(Source extract)
My understanding is all eggs except true blue get their color laid on top of the white shell.
For what happens as the egg is formed inside the hen, that mostly matches my understanding.
White eggs are just white.
Blue eggs are just blue (the whole shell is blue instead of white.)
Brown eggs are "white" with a coating of brown on the outside.
Green eggs are "blue" with a coating of brown on the outside.
The brown coating can be thicker or thinner, lighter or darker, slightly different shades (redder or yellowish or pinkish or whatever.)
I would call white the recessive trait since it's easily covered or hidden by any other color factor.
Not quite right. Recessive and dominant have to do with how the individual genes behave, not what color is physically over what other color as the egg is formed.
If a chicken has one gene for blue shell, and one gene for not-blue shell, then her eggs will be blue. Blue is dominant over white in that case.
If a chicken has one gene for brown on the shell, and one gene for no brown coating on the shell, she can show light brown (incompletely dominant: both effects show.)
For the sexlinked gene for white eggs, it blocks the brown that can otherwise be caused by other genes. That gene is on the Z sex chromosome, and a hen only has one Z sex chromosome (her other one is a W.) Since she only has one of that gene, either she has it (lays white eggs) or she does not have it (might lay brown eggs, might lay white eggs because of other genes.) A rooster has sex chromosomes ZZ, so he can have one white-egg gene and one not-white-egg gene. But since he does not lay eggs, we cannot tell which of those genes is actually dominant (which effect happens when a bird has both forms.)
Notice in the example above white is never the outcome of crossing to another color.
That example does not show white from any cross because they are ignoring the case of White Leghorn rooster to brown egg hen, that does produce daughters who lay white eggs.
Interesting.. it's often more complex than just what meets the eye (as in direction matters). It's been a really long time since I was breeding Marans.. but it was indicated back then by the research I did also that the sire had more influence over the shade of eggs laid by offspring than the dame did.
Yes, direction matters sometimes and not other times. Just to keep us confused
It is similar to how the direction matters in barred/not-barred crosses (one way makes sexlinks, the other makes all chicks have barring), but direction does not matter in crosses with mottled chickens. This is because barring is also on the Z sex chromosome, while mottling is not.

(Data for review)
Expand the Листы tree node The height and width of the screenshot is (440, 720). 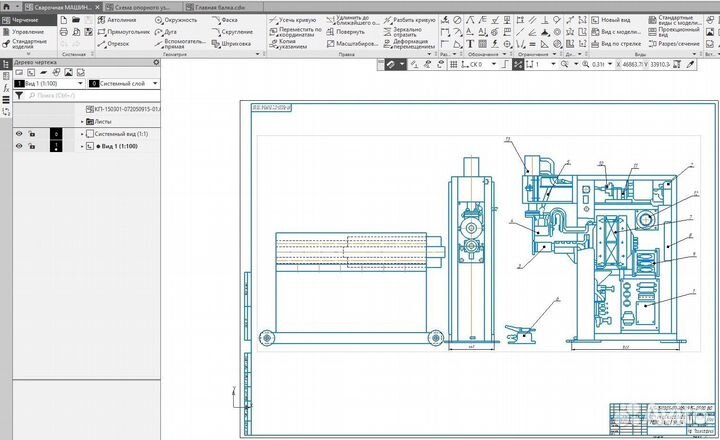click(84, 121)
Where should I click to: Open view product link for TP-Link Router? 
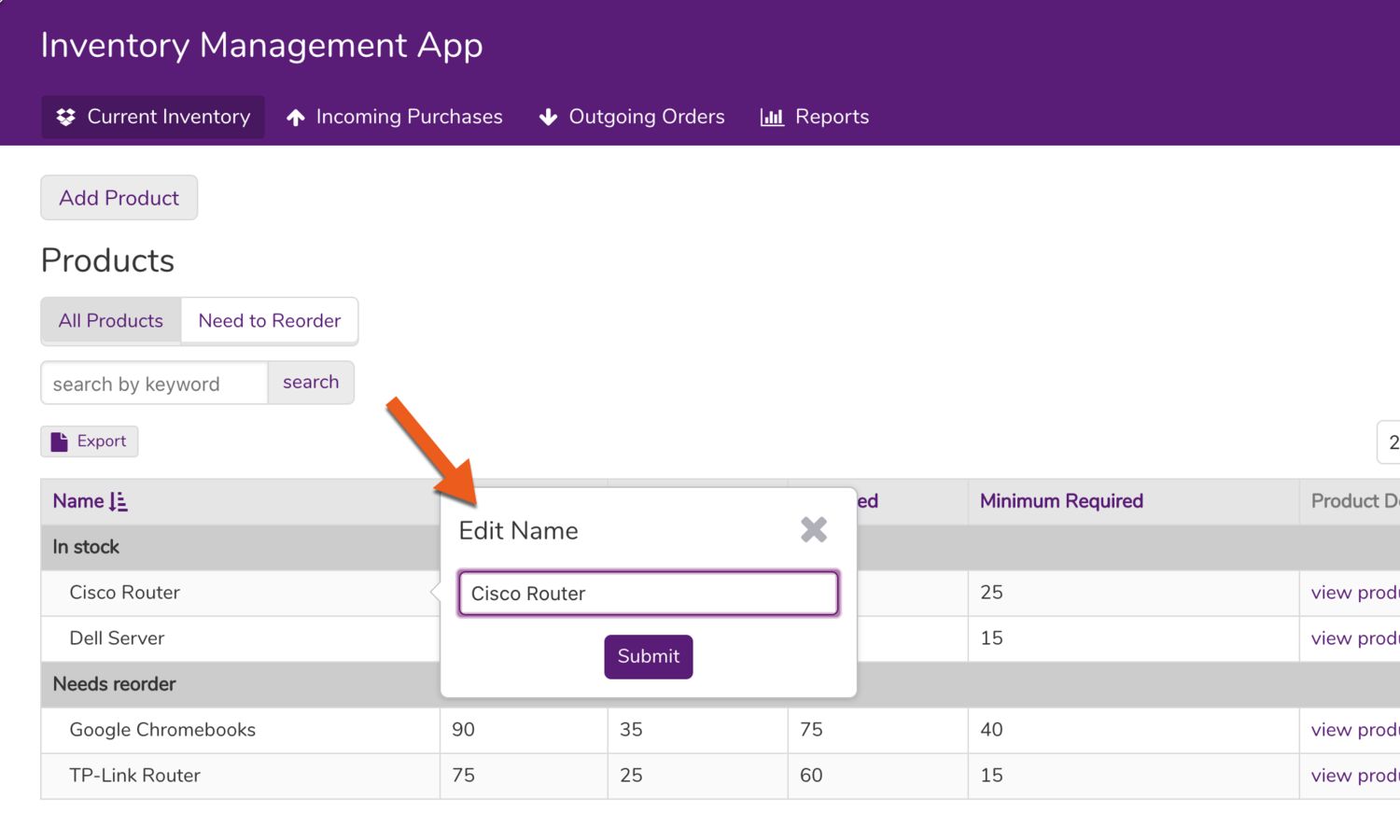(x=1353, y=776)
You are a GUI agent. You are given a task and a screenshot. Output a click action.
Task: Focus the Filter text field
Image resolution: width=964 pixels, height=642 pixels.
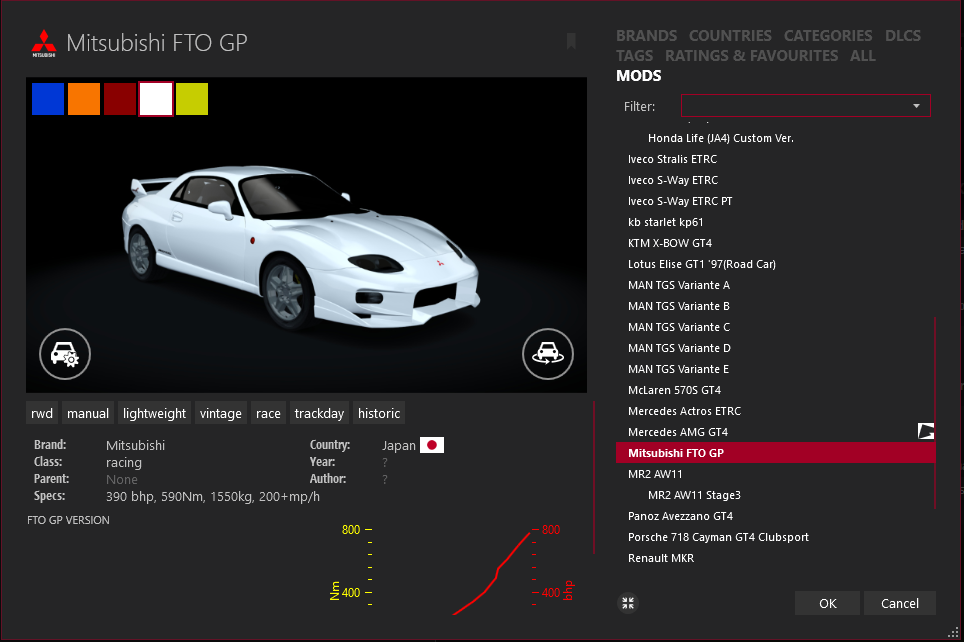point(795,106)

(Prompt 1) List every eggshell color that the discussion of eggshell color describes in terms of how its shell is colored.
(Prompt 2)
Answer these questions from the discussion of eggshell color, marking your answers (a), (b), and (c).
(a) On which sex chromosome is the sexlinked gene for white eggs?
(b) Which rooster, when crossed to a brown egg hen, produces daughters who lay white eggs?
(c) In crosses with which chickens does direction not matter?
(Prompt 3) From the discussion of eggshell color, reproduce word for word the passage from "My understanding is" up to and including "pinkish or whatever.)".

(Task response 1) White, blue, brown, green

(Task response 2)
(a) The Z sex chromosome
(b) A White Leghorn rooster
(c) Mottled chickens

(Task response 3)
My understanding is all eggs except true blue get their color laid on top of the white shell.
For what happens as the egg is formed inside the hen, that mostly matches my understanding.
White eggs are just white.
Blue eggs are just blue (the whole shell is blue instead of white.)
Brown eggs are "white" with a coating of brown on the outside.
Green eggs are "blue" with a coating of brown on the outside.
The brown coating can be thicker or thinner, lighter or darker, slightly different shades (redder or yellowish or pinkish or whatever.)